Despite booming Chinese investment in the residential property market, a significant proportion of this was investments in commercial properties – shops, offices, hotels, shopping centres and development sites.
When asked why they were investing in Australia - here were two core reasons:
1. In China, land belongs to the State.
All properties are lease-held, which means they have a lease term of 70 years which is obtained via a land grant between the land user and government-run land administration department.
After the lease expires, there is no certainty about what will happen to the land. Most of the time, it depends on the sitting government’s policies.
One common scenario is that land grants are renewed, but at very high rates. Another scenario is that the government may take the land back with no compensation to the land user.
Not having any control once the lease expires creates huge doubt. If you are looking for a stable investment, that you can hand down to your children, these circumstances are less than ideal.
2. There is minimal return on commercial properties in China.
In big cities like Shanghai, Beijing and Canton, all of which have huge populations, prices are high and property yields are low. Shanghai has some of the most expensive commercial properties in the world. Some areas in Shanghai and Beijing are said to be more expensive than in Sydney, with retail property retuning as low as a 3% yield.

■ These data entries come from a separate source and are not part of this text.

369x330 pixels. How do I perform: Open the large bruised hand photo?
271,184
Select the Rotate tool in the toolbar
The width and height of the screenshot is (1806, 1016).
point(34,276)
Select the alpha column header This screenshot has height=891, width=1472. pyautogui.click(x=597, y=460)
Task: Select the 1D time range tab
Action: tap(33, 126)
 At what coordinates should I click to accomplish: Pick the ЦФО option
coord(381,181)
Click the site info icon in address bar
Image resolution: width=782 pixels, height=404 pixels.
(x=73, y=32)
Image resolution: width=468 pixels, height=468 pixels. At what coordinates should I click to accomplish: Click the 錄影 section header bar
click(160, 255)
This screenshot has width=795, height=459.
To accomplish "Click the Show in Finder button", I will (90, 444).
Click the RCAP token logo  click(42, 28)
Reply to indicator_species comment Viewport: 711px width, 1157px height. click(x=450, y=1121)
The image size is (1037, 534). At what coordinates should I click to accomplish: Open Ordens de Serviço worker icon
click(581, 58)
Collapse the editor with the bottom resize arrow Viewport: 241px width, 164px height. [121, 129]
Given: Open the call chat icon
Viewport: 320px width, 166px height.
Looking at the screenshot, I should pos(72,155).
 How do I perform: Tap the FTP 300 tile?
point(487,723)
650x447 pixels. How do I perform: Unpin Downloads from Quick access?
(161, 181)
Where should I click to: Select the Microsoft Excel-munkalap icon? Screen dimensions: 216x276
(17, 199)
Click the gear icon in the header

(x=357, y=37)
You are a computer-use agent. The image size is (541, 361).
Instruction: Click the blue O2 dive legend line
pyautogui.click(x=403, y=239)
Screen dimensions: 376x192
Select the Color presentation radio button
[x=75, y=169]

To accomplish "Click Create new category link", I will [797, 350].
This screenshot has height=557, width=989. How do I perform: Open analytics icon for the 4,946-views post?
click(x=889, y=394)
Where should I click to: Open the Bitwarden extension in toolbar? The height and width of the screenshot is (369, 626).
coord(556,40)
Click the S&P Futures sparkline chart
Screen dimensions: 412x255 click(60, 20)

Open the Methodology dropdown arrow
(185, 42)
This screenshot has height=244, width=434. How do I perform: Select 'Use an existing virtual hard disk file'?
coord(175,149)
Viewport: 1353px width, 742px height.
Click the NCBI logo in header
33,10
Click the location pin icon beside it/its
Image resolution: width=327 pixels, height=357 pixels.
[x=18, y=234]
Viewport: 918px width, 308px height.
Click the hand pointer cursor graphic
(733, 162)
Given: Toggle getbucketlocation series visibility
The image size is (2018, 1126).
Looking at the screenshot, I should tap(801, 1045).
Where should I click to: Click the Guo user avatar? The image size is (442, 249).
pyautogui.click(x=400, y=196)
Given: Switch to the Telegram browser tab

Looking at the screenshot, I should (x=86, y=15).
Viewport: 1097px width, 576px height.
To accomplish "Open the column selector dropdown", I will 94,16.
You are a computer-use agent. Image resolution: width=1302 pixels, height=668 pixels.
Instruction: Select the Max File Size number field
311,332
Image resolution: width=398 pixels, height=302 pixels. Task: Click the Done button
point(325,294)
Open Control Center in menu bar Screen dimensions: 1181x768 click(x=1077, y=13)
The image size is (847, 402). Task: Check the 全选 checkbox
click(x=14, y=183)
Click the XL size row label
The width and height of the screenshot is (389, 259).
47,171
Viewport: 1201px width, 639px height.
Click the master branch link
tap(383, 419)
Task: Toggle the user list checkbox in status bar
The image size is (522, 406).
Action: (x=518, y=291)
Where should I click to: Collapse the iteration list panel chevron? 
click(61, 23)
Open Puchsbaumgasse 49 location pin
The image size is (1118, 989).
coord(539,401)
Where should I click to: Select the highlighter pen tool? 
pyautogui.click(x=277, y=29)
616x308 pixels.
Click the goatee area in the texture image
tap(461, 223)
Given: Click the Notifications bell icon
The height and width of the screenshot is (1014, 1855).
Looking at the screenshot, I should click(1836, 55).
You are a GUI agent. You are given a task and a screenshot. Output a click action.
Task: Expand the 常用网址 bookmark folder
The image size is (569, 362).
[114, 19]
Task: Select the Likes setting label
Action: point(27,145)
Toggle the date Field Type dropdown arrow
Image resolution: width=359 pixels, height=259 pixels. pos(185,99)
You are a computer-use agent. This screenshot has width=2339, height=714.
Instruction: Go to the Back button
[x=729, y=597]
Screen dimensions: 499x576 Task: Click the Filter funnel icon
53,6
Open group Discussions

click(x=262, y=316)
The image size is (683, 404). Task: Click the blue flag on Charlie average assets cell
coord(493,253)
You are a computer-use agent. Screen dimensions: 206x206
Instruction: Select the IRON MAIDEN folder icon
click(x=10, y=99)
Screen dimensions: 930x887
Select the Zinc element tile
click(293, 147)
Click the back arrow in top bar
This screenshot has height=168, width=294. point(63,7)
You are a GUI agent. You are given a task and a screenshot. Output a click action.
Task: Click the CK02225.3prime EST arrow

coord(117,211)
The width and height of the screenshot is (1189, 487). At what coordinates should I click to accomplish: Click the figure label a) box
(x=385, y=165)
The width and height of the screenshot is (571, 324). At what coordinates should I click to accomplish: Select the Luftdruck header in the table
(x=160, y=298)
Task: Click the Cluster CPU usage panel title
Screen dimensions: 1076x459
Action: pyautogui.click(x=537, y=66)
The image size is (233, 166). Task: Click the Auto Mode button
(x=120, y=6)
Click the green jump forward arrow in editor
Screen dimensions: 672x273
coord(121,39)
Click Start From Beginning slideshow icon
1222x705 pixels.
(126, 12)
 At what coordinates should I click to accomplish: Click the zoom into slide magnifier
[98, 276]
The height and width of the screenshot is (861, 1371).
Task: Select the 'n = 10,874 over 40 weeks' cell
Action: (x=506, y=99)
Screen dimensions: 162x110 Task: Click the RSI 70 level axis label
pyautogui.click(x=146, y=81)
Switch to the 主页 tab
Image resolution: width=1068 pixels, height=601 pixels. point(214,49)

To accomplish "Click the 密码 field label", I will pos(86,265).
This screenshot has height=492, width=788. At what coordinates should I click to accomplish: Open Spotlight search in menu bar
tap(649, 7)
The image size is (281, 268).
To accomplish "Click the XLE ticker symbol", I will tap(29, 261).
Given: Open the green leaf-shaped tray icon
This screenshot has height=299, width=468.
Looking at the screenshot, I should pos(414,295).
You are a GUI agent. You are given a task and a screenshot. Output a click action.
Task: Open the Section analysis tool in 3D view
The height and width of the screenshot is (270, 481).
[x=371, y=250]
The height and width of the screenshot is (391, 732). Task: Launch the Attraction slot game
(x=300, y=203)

As for cities not on this scale, where the populations are smaller and there is an oversupply, trying to rent out a property as a landlord is very hard.
In China it does not matter what grade of commercial real estate you invest in; it is difficult to maintain a return through real estate. There are also many wealthy Chinese who do not have confidence in the Chinese sharemarket, especially in China’s current economic slowdown. They do not have the channels to invest domestically, so they look overseas to make investments.